Record-keeping: The Designated Official(s), on behalf of the University, must maintain records relating to all Investigator Disclosures of SFIs and the University’s review of, and response to, such disclosures (whether or not a disclosure resulted in the University’s determination of a FCOI) and all actions under the University’s policy or retrospective review related to the SFI and/or FCOI, if applicable, for at least three (3) years from the date the final expenditures report is submitted to PHS, the date of final payment or, where applicable, from other time periods specified in 45 CFR 75.361 for different situations.

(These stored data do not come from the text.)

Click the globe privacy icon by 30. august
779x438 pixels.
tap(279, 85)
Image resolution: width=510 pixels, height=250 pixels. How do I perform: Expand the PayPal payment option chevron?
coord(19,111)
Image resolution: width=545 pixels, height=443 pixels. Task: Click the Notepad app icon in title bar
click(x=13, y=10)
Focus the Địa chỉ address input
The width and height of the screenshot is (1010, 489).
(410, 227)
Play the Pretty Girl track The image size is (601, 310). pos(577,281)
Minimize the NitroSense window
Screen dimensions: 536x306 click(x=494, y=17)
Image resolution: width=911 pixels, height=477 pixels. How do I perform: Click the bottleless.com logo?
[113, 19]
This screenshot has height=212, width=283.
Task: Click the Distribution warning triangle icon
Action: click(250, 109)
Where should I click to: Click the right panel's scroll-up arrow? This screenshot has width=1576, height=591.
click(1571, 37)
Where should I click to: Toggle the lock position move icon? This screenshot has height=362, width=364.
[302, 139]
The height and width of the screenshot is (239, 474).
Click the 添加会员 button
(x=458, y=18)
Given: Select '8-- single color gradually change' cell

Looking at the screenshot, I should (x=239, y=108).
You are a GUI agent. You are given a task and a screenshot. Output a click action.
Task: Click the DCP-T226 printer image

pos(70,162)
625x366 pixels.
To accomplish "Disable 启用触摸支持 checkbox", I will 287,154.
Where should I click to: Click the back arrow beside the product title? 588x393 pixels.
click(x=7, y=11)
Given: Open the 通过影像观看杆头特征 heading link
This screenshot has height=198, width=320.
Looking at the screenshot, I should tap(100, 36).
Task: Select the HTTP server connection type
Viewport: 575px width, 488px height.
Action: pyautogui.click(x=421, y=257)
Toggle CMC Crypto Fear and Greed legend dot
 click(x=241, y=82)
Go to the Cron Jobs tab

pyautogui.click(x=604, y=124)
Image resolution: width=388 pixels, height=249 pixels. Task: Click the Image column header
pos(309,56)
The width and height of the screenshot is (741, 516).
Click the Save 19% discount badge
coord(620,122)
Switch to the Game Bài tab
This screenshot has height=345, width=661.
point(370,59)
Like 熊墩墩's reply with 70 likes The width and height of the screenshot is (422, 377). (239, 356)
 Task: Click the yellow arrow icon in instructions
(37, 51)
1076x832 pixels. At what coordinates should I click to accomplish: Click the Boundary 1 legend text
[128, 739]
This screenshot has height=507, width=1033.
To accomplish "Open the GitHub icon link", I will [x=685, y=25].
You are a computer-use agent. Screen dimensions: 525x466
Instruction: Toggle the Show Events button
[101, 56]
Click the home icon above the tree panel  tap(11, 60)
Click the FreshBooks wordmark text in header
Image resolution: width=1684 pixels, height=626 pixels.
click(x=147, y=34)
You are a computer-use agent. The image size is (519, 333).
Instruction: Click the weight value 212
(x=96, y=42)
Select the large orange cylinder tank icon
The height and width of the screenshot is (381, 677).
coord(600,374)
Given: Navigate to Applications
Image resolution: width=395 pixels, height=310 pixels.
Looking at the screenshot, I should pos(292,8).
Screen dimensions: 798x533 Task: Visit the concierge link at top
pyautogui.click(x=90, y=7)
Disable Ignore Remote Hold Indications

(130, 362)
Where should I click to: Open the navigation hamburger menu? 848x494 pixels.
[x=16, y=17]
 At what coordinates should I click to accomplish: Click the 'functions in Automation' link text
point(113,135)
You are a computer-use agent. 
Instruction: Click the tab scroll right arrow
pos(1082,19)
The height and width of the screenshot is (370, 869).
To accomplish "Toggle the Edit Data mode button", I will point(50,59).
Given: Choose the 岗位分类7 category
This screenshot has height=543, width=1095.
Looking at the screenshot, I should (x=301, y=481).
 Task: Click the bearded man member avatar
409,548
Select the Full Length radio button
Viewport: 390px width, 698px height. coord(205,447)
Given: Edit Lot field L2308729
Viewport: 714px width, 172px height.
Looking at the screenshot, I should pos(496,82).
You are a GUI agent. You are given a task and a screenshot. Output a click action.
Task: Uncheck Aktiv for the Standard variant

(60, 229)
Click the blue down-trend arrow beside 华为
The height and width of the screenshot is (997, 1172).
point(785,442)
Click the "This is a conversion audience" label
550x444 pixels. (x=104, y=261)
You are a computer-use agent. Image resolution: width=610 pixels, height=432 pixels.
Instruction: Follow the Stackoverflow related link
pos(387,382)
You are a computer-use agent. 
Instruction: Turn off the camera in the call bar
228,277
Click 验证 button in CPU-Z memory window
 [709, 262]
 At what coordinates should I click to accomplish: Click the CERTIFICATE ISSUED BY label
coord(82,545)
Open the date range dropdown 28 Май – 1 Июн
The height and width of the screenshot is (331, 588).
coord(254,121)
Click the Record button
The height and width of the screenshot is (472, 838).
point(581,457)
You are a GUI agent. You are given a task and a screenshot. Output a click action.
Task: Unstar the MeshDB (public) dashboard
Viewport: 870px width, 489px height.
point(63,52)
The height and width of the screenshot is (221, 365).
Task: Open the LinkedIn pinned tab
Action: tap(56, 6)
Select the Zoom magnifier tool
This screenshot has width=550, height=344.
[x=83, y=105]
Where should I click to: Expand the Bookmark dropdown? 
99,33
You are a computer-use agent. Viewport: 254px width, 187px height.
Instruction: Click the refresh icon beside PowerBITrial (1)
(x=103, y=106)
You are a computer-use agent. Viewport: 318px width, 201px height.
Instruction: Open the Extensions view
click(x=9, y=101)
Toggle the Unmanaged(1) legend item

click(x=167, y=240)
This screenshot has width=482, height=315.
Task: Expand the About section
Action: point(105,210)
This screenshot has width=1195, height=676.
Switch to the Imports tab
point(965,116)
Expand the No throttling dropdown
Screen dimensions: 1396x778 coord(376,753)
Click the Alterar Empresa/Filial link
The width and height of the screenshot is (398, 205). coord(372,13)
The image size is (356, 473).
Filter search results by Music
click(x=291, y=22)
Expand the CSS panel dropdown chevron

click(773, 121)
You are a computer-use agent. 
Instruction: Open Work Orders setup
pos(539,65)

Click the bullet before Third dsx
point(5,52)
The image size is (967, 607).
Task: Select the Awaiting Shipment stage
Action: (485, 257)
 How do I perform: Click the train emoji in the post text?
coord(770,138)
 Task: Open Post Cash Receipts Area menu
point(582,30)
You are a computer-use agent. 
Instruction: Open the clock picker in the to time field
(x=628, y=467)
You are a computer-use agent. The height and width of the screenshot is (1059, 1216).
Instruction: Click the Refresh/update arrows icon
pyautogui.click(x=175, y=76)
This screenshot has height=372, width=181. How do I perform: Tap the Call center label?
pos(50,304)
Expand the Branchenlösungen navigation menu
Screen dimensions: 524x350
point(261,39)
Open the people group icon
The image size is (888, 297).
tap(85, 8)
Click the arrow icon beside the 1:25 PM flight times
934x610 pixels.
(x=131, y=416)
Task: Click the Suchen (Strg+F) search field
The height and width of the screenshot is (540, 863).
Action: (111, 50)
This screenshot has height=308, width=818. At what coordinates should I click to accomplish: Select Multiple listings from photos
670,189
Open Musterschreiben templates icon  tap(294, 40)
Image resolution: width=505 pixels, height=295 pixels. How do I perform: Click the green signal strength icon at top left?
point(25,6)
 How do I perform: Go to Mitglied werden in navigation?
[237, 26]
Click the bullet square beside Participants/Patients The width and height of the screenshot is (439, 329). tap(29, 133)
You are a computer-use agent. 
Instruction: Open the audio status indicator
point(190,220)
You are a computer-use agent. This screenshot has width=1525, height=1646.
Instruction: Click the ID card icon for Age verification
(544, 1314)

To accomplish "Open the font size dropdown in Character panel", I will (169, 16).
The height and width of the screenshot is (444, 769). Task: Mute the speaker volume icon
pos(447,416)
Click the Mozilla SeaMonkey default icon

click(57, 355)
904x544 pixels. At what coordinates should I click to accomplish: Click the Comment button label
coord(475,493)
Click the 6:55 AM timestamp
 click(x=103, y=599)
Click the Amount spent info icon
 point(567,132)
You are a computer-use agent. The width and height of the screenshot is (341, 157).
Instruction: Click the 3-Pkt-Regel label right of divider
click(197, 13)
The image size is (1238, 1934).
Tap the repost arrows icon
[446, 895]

5. Management and Reporting of FCOI

5.1

 

If the Designated Official(s) determine through their review pursuant to 4.1. Above that there is a FCOI, the Designated Official(s) must prepare a FCOI management plan to manage the FCOI. Key elements of the management plan include:

  • role and principal duties of the conflicted Investigator in the research project;
  • conditions of the management plan;
  • how the management plan is designed to safeguard objectivity in the research project;

5.1.1

confirmation of the Investigator’s agreement to the management plan; and

5.1.2

how the management plan will be monitored to ensure Investigator compliance.

The Designated Official(s) may include additional elements into any management plan that ensure that the FCOI is properly managed.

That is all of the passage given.